◆ **TASK TO COMPLETE**
Each line of the listing must be transcribed exactly, except for the images, which should be excluded.

[[ DATA TO EXAMINE, beginning ]]

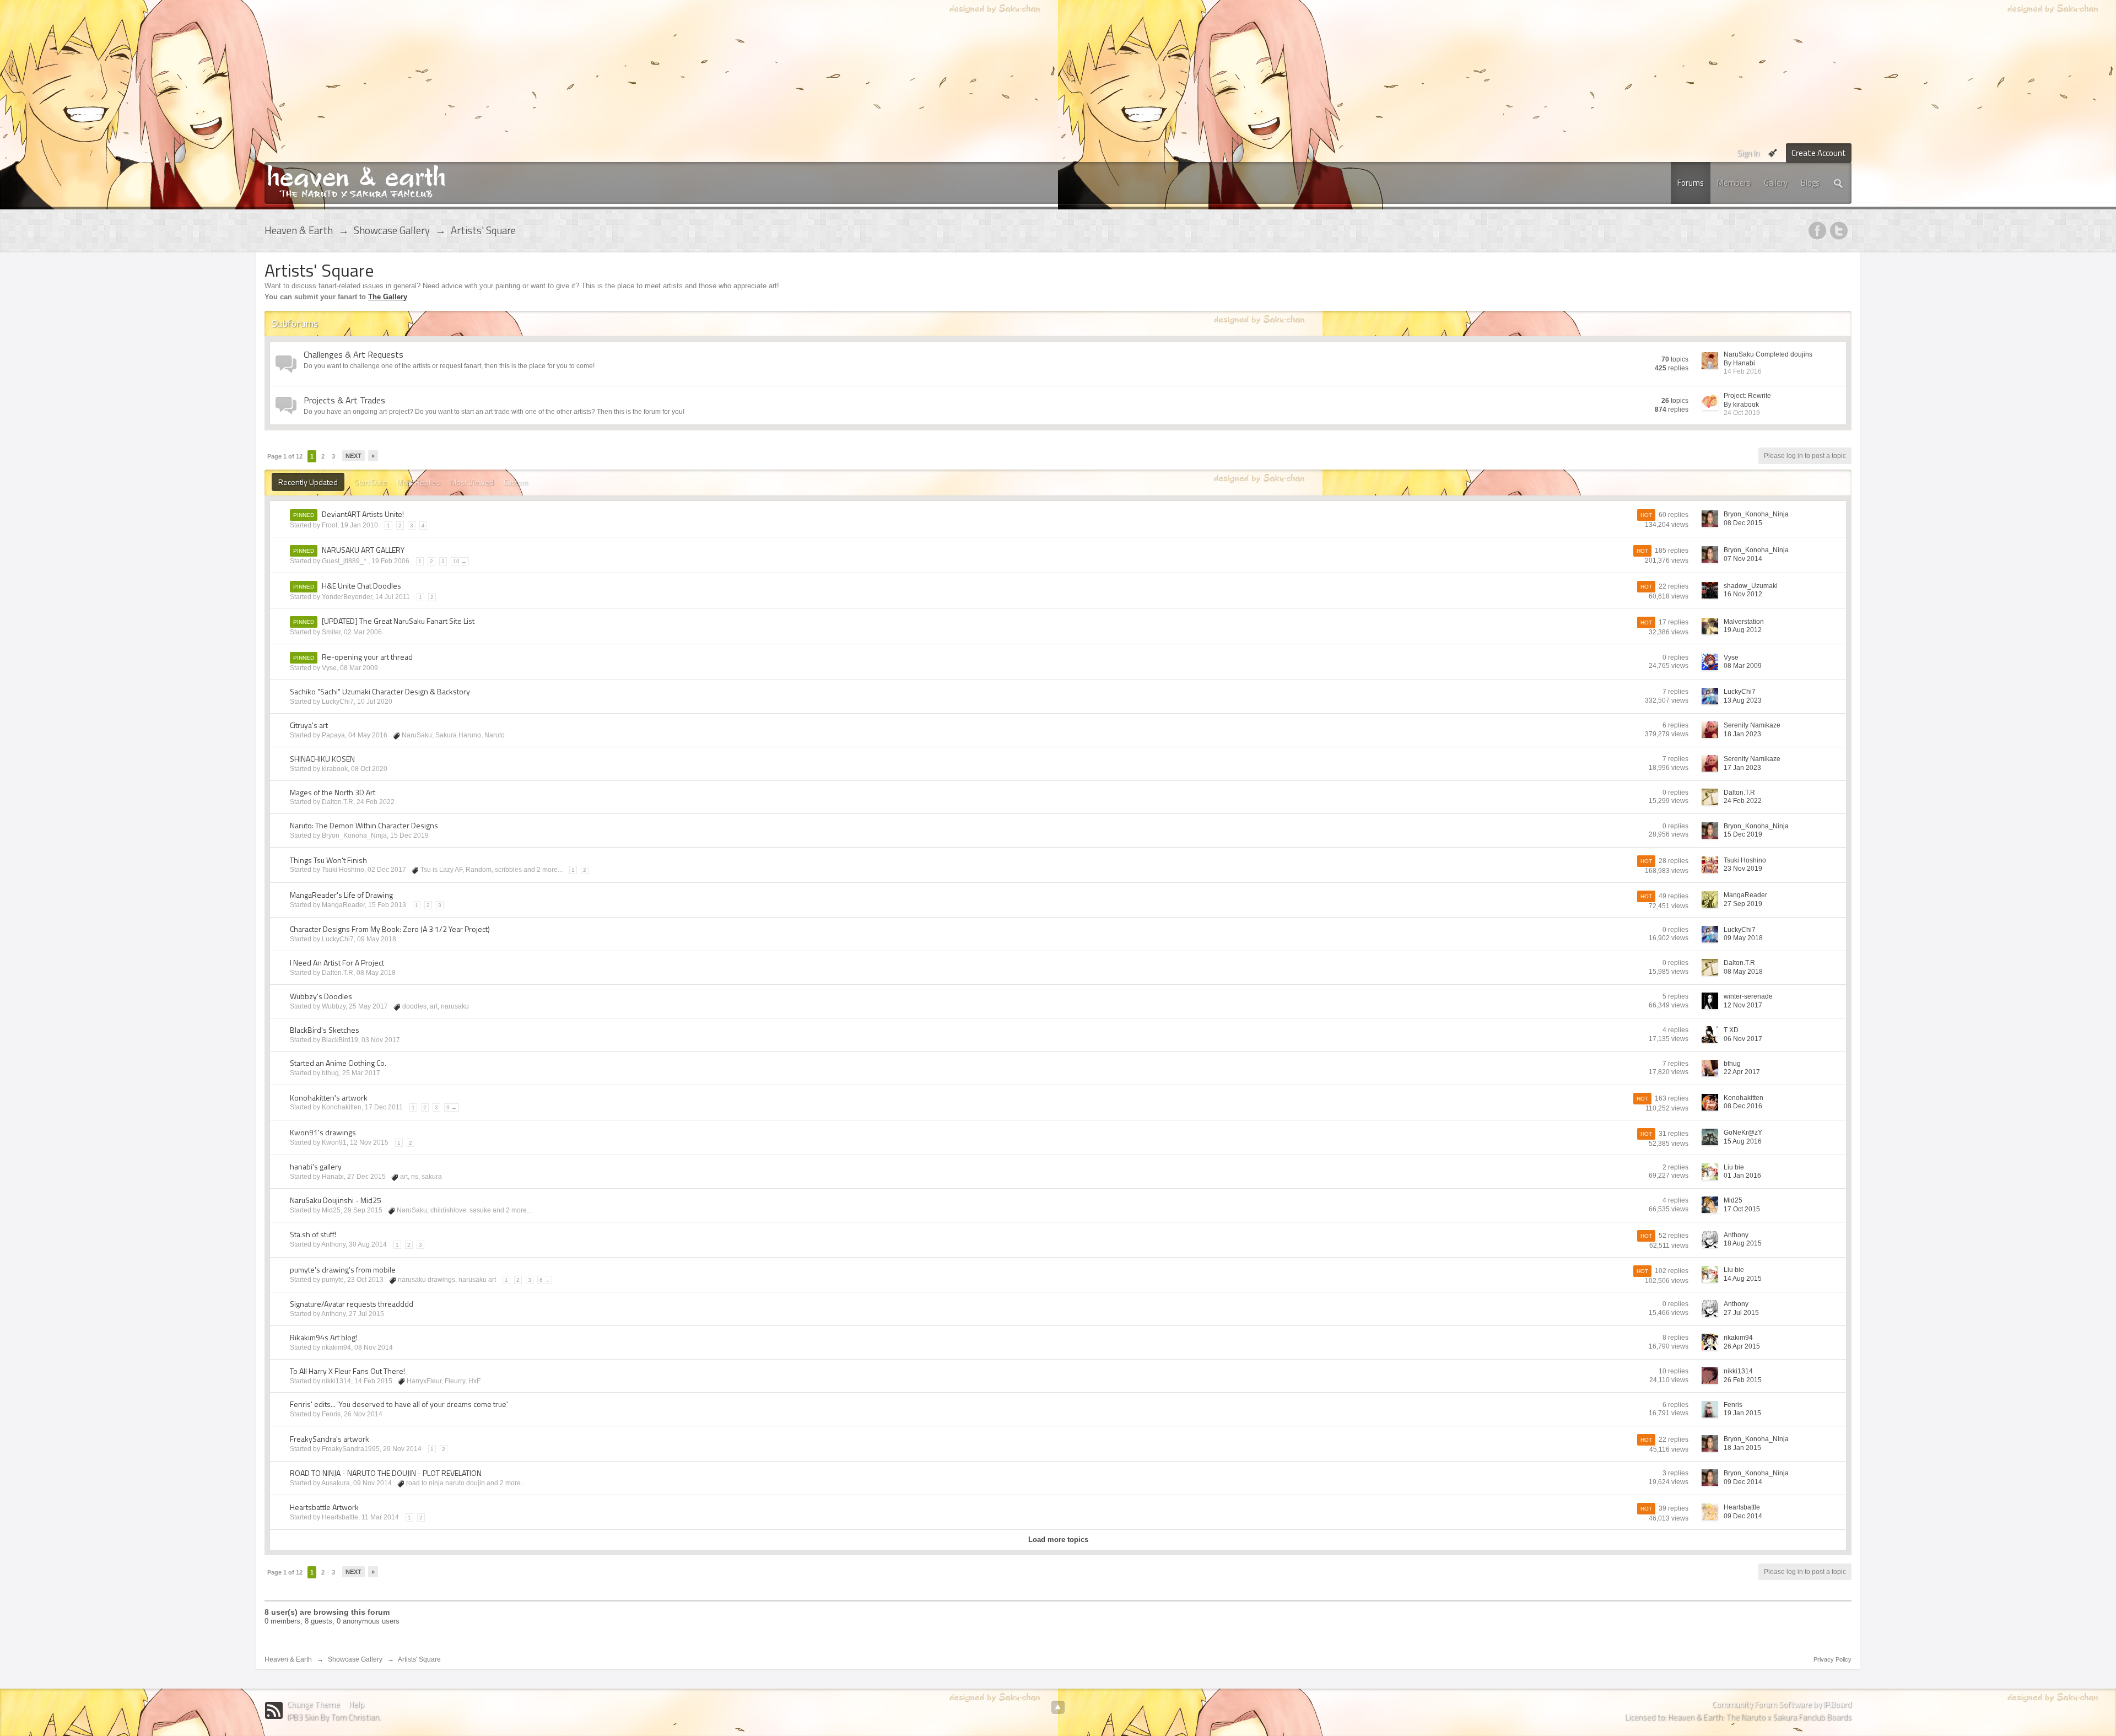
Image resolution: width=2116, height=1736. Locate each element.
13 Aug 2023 (1743, 700)
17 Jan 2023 (1742, 768)
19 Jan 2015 (1742, 1413)
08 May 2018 (1743, 971)
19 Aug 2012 (1743, 630)
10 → (460, 561)
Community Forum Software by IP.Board (1782, 1704)
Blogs (1810, 182)
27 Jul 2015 (1741, 1313)
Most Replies (418, 482)
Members (1734, 182)
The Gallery (387, 297)
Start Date (370, 482)
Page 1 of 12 (285, 456)
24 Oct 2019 (1742, 413)
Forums (1690, 182)
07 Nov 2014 (1743, 559)
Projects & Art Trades (344, 400)
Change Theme (313, 1704)
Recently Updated (308, 482)
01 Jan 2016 (1742, 1175)
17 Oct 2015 (1742, 1209)
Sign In (1748, 153)
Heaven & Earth (288, 1659)
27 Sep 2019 (1743, 904)
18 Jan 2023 (1742, 734)
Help (356, 1704)
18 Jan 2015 (1742, 1448)
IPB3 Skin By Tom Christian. (334, 1717)
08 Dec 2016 (1743, 1106)
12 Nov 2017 (1743, 1005)
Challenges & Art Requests (353, 354)
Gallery (1776, 182)
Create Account (1818, 153)
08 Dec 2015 (1743, 523)
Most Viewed (472, 482)
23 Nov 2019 (1743, 868)
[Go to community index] (356, 180)
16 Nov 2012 (1743, 594)
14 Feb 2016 (1743, 371)
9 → (451, 1107)
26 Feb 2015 (1743, 1380)
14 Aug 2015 (1743, 1278)
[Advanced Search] (1839, 183)
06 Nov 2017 (1743, 1039)
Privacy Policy (1832, 1659)
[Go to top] (1058, 1707)
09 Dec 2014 (1743, 1482)
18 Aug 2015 (1743, 1243)
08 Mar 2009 (1743, 666)
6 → (544, 1280)
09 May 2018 (1743, 938)
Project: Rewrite (1747, 396)
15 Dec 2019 (1743, 834)
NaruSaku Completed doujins (1768, 354)
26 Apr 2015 (1742, 1346)
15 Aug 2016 (1743, 1141)
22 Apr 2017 (1742, 1072)
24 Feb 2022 (1743, 801)
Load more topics (1058, 1539)
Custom (517, 482)
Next (353, 455)
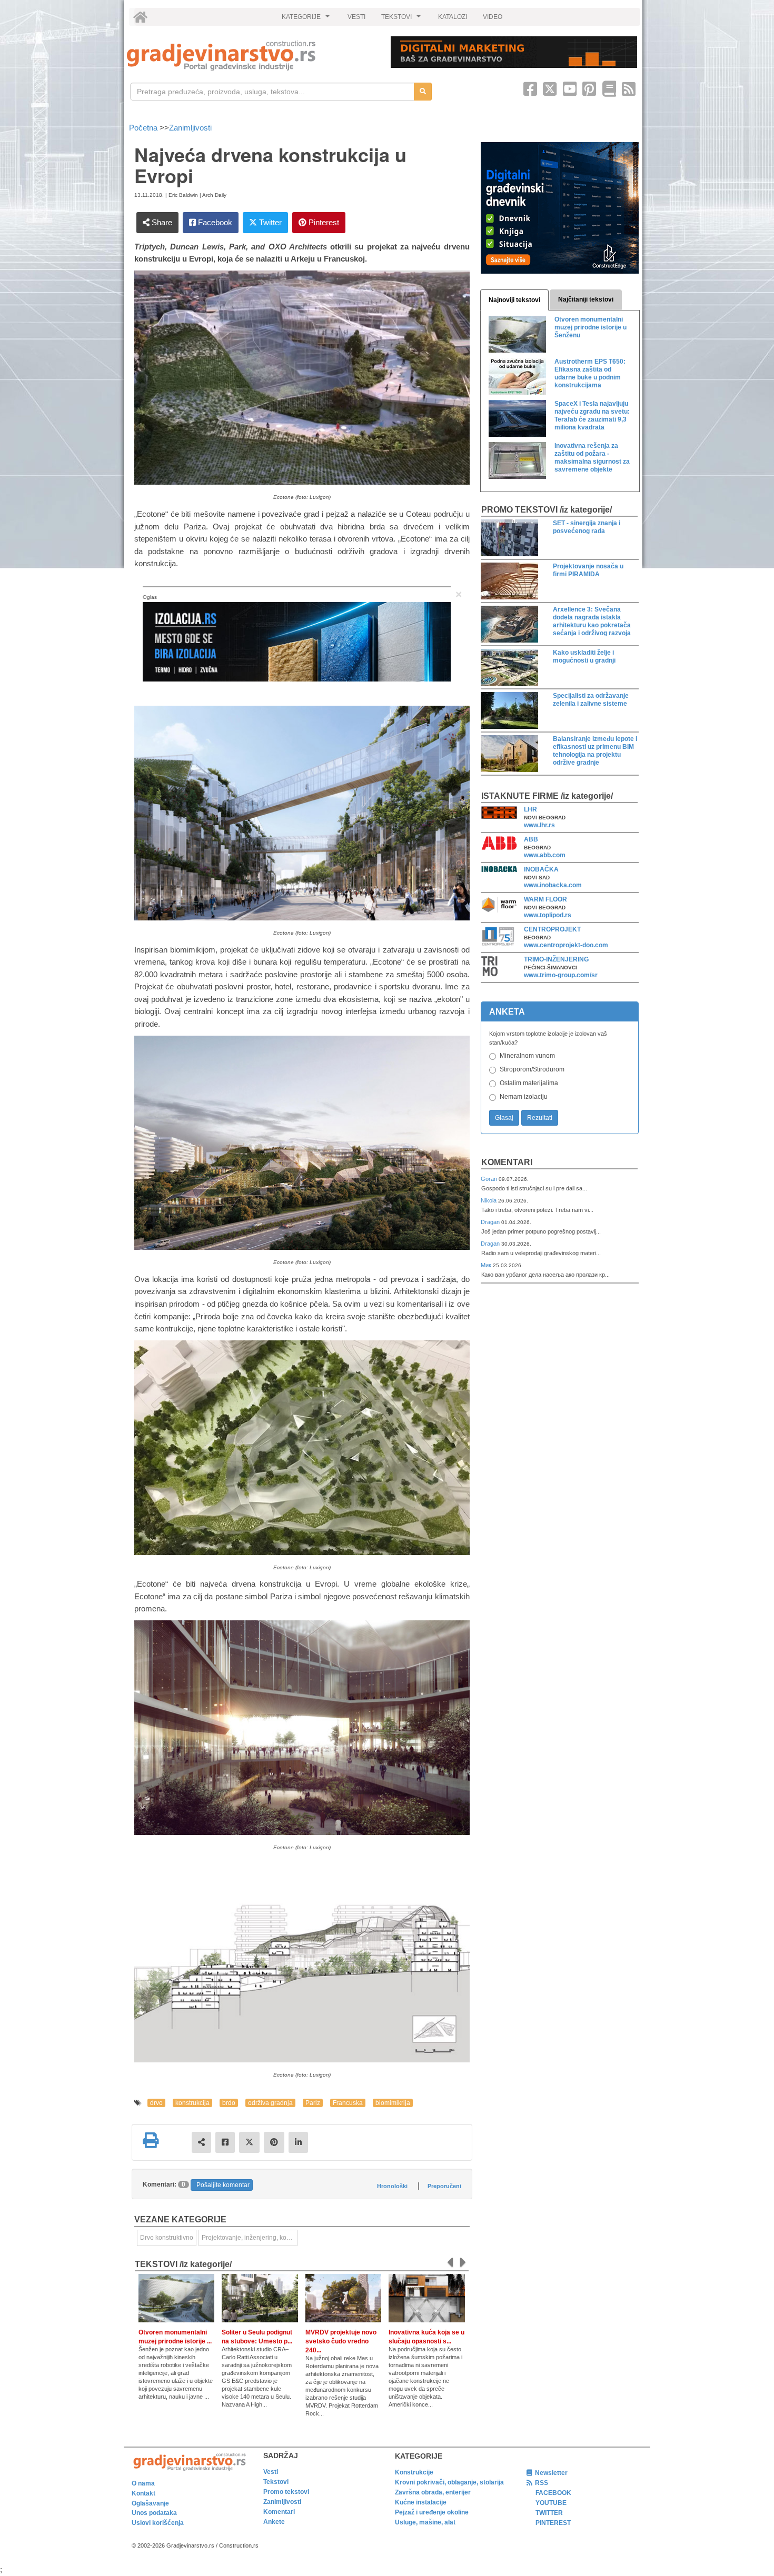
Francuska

[[ DATA TO EXAMINE, end ]]

◆ **PROBLEM SOLUTION**
Image resolution: width=2116, height=1736. Locate each element.
13 Aug 2023 (1743, 700)
17 Jan 2023 (1742, 768)
19 Jan 2015 (1742, 1413)
08 May 2018 (1743, 971)
19 Aug 2012 (1743, 630)
10 → (460, 561)
Community Forum Software by IP.Board (1782, 1704)
Blogs (1810, 182)
27 Jul 2015 (1741, 1313)
Most Replies (418, 482)
Members (1734, 182)
The Gallery (387, 297)
Start Date (370, 482)
Page 1 of 12 (285, 456)
24 Oct 2019 (1742, 413)
Forums (1690, 182)
07 Nov 2014 (1743, 559)
Projects & Art Trades (344, 400)
Change Theme (313, 1704)
Recently Updated (308, 482)
01 Jan 2016 (1742, 1175)
17 Oct 2015 (1742, 1209)
Sign In (1748, 153)
Heaven & Earth (288, 1659)
27 Sep 2019 (1743, 904)
18 Jan 2023 (1742, 734)
Help (356, 1704)
18 Jan 2015 (1742, 1448)
IPB3 Skin By Tom Christian. (334, 1717)
08 Dec 2016 (1743, 1106)
12 Nov 2017 (1743, 1005)
Challenges & Art Requests (353, 354)
Gallery (1776, 182)
Create Account (1818, 153)
08 Dec 2015 (1743, 523)
Most Viewed (472, 482)
23 Nov 2019 (1743, 868)
[Go to community index] (356, 180)
16 Nov 2012 (1743, 594)
14 Feb 2016 (1743, 371)
9 → (451, 1107)
26 Feb 2015 (1743, 1380)
14 Aug 2015 (1743, 1278)
[Advanced Search] (1839, 183)
06 Nov 2017 (1743, 1039)
Privacy Policy (1832, 1659)
[Go to top] (1058, 1707)
09 Dec 2014 (1743, 1482)
18 Aug 2015 (1743, 1243)
08 Mar 2009 (1743, 666)
6 → (544, 1280)
09 May 2018 (1743, 938)
Project: Rewrite (1747, 396)
15 Dec 2019 (1743, 834)
NaruSaku Completed doujins (1768, 354)
26 Apr 2015 (1742, 1346)
15 Aug 2016 (1743, 1141)
22 Apr 2017 (1742, 1072)
24 Feb 2022 (1743, 801)
Load more topics (1058, 1539)
Custom (517, 482)
Next (353, 455)
Francuska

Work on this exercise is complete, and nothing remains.